Quantitative Study on Hydrogen Concentration–Hydrogen Embrittlement Sensitivity of X80 Pipeline Steel Based on Hydrogen Permeation Kinetics

The hydrogen concentration in steel is directly related to the hydrogen embrittlement (HE) sensitivity of the steel. This study combined electrochemical hydrogen charging, the slow strain rate test (SSRT), and hydrogen permeation experiments to investigate the variation in the hydrogen concentration in pipeline steel with the electrochemical hydrogen-charging time. The influence of the hydrogen concentration in steel on the mechanical properties of X80 pipeline steel was obtained, and ultimately, a quantitative relationship between the hydrogen concentration in steel and the hydrogen embrittlement sensitivity was established.

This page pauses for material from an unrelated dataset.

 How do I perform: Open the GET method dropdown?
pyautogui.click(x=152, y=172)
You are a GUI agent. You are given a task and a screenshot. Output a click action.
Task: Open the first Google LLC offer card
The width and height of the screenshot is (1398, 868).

The results show that the hydrogen concentration in the steel gradually increased with the time of hydrogen charging, and the quantitative relationship formula can be given as C_H = 5.35 − 4.2 exp (−0.26t); the HE index of X80 steel increased with the hydrogen concentration. Additionally, once the hydrogen concentration in steel reaches 5.08 × 10⁻⁶ mol/cm³, even the slightest alteration in the hydrogen content will precipitate a dramatic decrease in plasticity. The quantitative relationship formula between the hydrogen concentration and the HE index (F_H) in X80 steel can be given as F_H = 0.029 exp (1.5C_H) – 0.029. When the hydrogen concentration in steel is at a maximum, the F_H of X80 steel reaches 88.6%. This study provides a reference for analyzing the quantitative relationship between the hydrogen concentration and the HE index in steel after electrochemical hydrogen charging.